Using the Poincare inequality, the bilinear form \(\beta (u,v)\) is coercive for all \(a\ge 0\). Therefore, from the Lax-Milgram theorem, we get that there exists a unique weak solution \(u\in H_0^1({\mathbb {D}})\) to (9) for all positive \(a\in {\mathbb {R}}\).
It can be shown that the operator \(L_a:=-\Delta u+ag(x,y)u=f(x,y)\) is “semi”-Fredholm (has closed range and finite-dimensional kernel). The proof follows exactly as in [14]. Moreover, by self-adjointness of the operator, the index of \(L_a\) is equal to zero for all \(a\in {\mathbb {R}}\). Consequently, we have existence of solutions for all a for which the operator is injective.

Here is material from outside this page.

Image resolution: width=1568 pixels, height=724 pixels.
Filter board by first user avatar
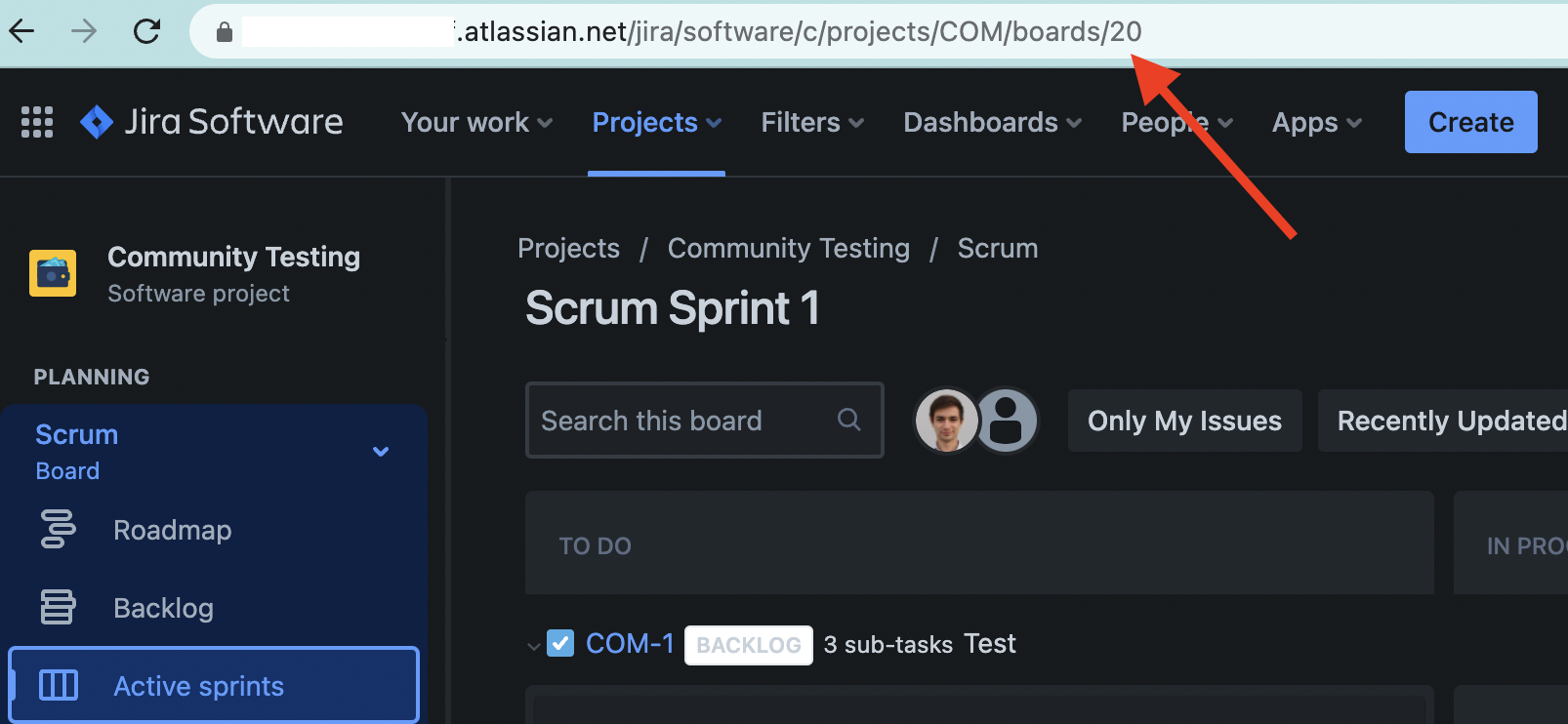coord(944,421)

Note that since \({\mathbb {D}}\) is of class \(C^{\infty }\) and \(f\in C^{\infty }(\overline{{\mathbb {D}}})\) and \(g\in C^{\infty }(\overline{{\mathbb {D}}})\), by the theory on regularity for elliptic problems with smooth and periodic coefficients, if the solution u to (9) exists we have a unique solution \(u\in C^{\infty }(\overline{{\mathbb {D}}})\). (Uniqueness follows from Lax-Milgram, or alternatively from the maximum principle for elliptic partial differential equations on bounded domains).
We now look at the case when a is negative. Since \(g\in L^{\infty }(\overline{{\mathbb {D}}})\), by the generalized maximum principle for elliptic problems (see [18]), if we can find a function \(\sigma >0\) on \(\overline{{\mathbb {D}}}\) such that \((\Delta -ag)[\sigma ]\le 0\) in \({\mathbb {D}}\), then (9) has at most one solution.
For simplicity of notation, consistency with results in [13, 14], and to make the physical implications easier to see, we will express this \(\sigma \) in terms of the variables \(({\tilde{X}},{\tilde{Y}})\) in the strip: this can all easily be mapped into the unit disk setting using the change of variables presented at the beginning of this paper.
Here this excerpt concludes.